No More Spam
In an effort to never, ever get a single bit of spam, I instituted a bit of a ridiculous solution. Here’s what I did:
I never use my real e-mail address publicly. This includes my friends and family. Nobody has it. Period.
- If someone somehow discovers my private account, I can move to a new one by simply updating all the forwards.
I create a unique alias for every website/account I use. For instance, yahoo@jamesrocks.com, wachovia@jamesrocks.com, etc.
- If any of these accounts sell my address to a spammer, or send me annoying things without offering an unsubscribe, I can simply delete the alias and my problems are gone.
For aliases I want to send mail “from”, I create a full pop3 email account.

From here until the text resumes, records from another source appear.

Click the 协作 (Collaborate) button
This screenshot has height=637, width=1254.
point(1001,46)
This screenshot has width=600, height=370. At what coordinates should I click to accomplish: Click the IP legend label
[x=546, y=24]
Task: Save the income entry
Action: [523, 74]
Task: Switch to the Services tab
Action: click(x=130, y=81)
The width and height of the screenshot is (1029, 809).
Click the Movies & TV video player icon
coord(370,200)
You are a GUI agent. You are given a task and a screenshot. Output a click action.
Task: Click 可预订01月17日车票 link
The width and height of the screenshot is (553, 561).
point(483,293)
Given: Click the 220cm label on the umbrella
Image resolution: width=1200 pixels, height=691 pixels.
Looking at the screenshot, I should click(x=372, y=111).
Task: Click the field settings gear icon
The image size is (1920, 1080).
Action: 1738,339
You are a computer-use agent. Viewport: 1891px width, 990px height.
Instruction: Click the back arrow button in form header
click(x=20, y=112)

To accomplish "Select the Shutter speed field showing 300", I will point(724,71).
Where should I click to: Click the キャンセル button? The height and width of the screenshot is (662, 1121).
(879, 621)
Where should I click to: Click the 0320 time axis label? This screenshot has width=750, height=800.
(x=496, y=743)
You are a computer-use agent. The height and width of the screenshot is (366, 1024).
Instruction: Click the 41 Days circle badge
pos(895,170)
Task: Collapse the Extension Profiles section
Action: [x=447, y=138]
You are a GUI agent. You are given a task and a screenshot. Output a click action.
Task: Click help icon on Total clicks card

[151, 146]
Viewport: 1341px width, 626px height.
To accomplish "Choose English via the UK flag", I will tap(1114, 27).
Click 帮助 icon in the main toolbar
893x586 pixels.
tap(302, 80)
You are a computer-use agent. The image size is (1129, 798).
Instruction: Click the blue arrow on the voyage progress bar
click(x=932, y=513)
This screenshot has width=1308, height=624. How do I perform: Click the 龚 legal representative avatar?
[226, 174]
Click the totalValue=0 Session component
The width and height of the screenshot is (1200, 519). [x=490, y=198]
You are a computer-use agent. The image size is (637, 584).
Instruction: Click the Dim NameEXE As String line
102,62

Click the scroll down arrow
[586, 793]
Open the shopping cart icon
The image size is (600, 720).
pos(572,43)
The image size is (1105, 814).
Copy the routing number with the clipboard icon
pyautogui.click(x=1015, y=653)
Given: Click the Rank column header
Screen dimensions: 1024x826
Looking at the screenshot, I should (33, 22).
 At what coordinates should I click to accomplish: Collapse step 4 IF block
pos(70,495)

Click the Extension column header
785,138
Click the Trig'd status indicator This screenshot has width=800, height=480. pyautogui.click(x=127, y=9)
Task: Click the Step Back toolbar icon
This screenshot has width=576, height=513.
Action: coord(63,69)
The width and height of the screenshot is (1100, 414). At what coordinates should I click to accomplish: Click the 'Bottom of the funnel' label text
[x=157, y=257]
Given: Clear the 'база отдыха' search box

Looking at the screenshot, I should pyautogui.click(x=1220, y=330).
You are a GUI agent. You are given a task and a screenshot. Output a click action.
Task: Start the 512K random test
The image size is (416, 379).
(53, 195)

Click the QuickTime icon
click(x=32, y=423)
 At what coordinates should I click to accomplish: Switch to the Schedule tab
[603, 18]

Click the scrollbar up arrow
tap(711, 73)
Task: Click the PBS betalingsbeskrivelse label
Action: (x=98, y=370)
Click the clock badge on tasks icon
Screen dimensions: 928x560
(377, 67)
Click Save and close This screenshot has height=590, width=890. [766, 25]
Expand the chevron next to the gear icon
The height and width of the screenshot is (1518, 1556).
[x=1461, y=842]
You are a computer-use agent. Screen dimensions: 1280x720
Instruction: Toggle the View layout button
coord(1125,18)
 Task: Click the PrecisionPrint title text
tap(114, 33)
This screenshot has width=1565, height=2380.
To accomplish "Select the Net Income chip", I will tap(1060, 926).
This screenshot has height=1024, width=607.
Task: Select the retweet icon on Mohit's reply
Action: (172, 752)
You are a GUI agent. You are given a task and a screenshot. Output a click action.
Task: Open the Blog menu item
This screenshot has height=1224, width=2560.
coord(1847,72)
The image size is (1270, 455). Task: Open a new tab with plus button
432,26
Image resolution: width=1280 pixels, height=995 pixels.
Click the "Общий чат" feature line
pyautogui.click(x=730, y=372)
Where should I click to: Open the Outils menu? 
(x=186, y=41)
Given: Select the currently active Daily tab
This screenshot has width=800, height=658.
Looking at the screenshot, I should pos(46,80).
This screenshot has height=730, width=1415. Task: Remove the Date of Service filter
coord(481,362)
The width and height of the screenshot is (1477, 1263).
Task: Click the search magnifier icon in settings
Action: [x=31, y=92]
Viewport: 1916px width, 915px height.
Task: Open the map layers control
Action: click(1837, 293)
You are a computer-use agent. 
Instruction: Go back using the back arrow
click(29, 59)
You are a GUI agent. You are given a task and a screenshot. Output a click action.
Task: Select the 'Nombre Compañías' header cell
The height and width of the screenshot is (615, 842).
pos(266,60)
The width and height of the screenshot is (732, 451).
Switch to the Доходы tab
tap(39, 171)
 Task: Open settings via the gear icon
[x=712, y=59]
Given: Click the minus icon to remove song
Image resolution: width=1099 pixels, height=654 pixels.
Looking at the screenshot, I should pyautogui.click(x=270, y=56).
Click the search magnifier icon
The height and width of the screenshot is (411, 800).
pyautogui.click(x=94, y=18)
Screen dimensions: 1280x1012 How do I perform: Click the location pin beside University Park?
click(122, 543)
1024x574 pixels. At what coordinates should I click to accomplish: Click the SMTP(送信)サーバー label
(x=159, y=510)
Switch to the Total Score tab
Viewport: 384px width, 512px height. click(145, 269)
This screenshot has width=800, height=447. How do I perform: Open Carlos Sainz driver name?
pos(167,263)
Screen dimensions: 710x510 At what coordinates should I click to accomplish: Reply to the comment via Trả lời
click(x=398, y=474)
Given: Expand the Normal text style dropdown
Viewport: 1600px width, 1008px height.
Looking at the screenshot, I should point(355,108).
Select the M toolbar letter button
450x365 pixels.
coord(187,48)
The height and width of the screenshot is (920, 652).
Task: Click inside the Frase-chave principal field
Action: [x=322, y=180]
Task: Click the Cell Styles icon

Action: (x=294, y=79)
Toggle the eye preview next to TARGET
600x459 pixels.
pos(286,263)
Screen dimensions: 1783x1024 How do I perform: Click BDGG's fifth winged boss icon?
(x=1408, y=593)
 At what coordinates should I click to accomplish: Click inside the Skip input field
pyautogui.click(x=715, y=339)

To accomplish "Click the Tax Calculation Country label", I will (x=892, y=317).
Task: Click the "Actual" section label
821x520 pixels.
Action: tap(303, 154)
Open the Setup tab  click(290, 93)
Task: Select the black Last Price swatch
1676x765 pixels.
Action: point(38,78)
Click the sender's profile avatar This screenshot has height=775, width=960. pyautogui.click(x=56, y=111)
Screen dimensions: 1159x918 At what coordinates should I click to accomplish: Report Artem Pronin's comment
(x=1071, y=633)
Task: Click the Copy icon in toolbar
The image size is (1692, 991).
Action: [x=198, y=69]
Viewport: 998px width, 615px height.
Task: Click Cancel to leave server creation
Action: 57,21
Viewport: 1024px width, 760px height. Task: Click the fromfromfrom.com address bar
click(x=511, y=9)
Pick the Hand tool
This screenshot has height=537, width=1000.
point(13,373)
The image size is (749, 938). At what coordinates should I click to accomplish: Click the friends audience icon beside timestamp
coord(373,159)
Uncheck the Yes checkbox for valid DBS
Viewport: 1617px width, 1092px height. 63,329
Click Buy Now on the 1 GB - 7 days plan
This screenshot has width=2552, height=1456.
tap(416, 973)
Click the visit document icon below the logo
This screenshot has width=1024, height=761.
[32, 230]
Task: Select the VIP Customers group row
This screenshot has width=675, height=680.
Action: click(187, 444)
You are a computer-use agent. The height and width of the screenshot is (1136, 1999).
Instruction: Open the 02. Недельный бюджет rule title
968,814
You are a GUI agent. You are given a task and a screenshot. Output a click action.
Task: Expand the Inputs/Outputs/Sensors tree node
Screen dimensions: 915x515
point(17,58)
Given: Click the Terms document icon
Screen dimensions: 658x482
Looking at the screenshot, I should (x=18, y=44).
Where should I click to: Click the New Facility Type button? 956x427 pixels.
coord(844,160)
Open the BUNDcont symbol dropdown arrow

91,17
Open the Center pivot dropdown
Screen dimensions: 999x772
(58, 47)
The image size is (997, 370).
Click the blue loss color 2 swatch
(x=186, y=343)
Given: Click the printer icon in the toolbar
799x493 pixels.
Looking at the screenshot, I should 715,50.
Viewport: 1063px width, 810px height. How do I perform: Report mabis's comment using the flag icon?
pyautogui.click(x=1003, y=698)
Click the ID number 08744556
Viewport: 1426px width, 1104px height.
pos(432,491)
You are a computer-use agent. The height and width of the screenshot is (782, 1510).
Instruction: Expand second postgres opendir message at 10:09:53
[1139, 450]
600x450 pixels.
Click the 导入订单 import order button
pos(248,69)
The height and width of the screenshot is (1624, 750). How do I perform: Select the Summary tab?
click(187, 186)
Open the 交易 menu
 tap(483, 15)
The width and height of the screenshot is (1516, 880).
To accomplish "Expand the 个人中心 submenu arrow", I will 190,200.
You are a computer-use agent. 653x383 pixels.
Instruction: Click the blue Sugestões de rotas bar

- I can then use the smtp server to send mail as that account without getting the annoying “on behalf of…” message in certain email clients.
- I run a cron job to automatically clear out the contents of the mail account nightly. Since the mail is all being forwarded anyway, I don’t actually need to pull anything from the account. This cleans things up nicely and avoids using up space unnecessarily.
Since my actual email account is at GMail, I have to handle separately the spam I receive directly at that account. Luckily it seems that most spammers that brute-force mail every letter combination at GMail do not include dots (.) in the addresses. I can use this to my advantage by filtering the “deliverto:” property and auto-deleting these messages.
- In the GMail filters, under “Has the words” include “deliveredto:realaddresswithoutdots@gmail.com” (no quotes).
- That will capture things delivered to your address whether or not you are included in the TO: field or BCC: or whatever. It’s awesome, right?
It’s a bit of overkill, but it gets the job done.